>>
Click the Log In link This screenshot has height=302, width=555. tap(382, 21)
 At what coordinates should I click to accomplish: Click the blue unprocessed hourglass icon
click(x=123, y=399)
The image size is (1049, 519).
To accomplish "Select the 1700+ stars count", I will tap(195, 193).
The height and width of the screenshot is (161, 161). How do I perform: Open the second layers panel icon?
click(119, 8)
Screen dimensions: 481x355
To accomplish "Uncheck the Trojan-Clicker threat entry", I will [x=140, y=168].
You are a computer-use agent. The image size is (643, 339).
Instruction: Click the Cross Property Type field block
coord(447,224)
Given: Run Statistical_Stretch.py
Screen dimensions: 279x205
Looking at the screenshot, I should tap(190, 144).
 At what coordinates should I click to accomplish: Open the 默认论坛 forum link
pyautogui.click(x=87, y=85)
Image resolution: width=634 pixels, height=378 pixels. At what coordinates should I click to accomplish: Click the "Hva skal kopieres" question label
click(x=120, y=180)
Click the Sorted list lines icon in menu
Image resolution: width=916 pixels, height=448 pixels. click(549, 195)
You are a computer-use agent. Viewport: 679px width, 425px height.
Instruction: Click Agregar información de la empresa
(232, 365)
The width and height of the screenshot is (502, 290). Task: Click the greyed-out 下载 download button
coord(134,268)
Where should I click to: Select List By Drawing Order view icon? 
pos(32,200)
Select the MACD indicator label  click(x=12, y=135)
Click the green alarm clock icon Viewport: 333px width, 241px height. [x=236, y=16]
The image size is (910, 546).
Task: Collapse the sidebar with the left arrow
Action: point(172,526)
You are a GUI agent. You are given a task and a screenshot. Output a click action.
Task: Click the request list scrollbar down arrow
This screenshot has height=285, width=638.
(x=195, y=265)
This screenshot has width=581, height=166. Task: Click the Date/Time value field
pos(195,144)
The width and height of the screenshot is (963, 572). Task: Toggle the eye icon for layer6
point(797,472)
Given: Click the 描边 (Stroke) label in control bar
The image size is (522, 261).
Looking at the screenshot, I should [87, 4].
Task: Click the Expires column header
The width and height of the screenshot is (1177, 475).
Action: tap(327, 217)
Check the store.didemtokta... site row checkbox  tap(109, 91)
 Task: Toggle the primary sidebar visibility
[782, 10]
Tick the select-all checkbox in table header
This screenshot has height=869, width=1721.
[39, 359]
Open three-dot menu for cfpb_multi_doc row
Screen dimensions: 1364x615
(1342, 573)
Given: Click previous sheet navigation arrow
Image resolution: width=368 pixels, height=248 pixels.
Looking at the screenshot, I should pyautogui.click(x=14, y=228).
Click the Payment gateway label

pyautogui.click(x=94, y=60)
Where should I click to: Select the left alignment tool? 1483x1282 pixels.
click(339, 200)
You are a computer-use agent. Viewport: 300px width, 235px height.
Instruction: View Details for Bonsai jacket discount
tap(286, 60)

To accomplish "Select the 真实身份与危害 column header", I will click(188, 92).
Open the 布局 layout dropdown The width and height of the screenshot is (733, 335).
<<
Reproduce the lines starting at the one containing "At what coordinates should I click to accomplish: Open" and ending at the one containing "Action: point(172,526)", both included, without any changes.

 At what coordinates should I click to accomplish: Open the 默认论坛 forum link
pyautogui.click(x=87, y=85)
Image resolution: width=634 pixels, height=378 pixels. At what coordinates should I click to accomplish: Click the "Hva skal kopieres" question label
click(x=120, y=180)
Click the Sorted list lines icon in menu
Image resolution: width=916 pixels, height=448 pixels. click(549, 195)
You are a computer-use agent. Viewport: 679px width, 425px height.
Instruction: Click Agregar información de la empresa
(232, 365)
The width and height of the screenshot is (502, 290). Task: Click the greyed-out 下载 download button
coord(134,268)
Where should I click to: Select List By Drawing Order view icon? 
pos(32,200)
Select the MACD indicator label  click(x=12, y=135)
Click the green alarm clock icon Viewport: 333px width, 241px height. [x=236, y=16]
The image size is (910, 546).
Task: Collapse the sidebar with the left arrow
Action: point(172,526)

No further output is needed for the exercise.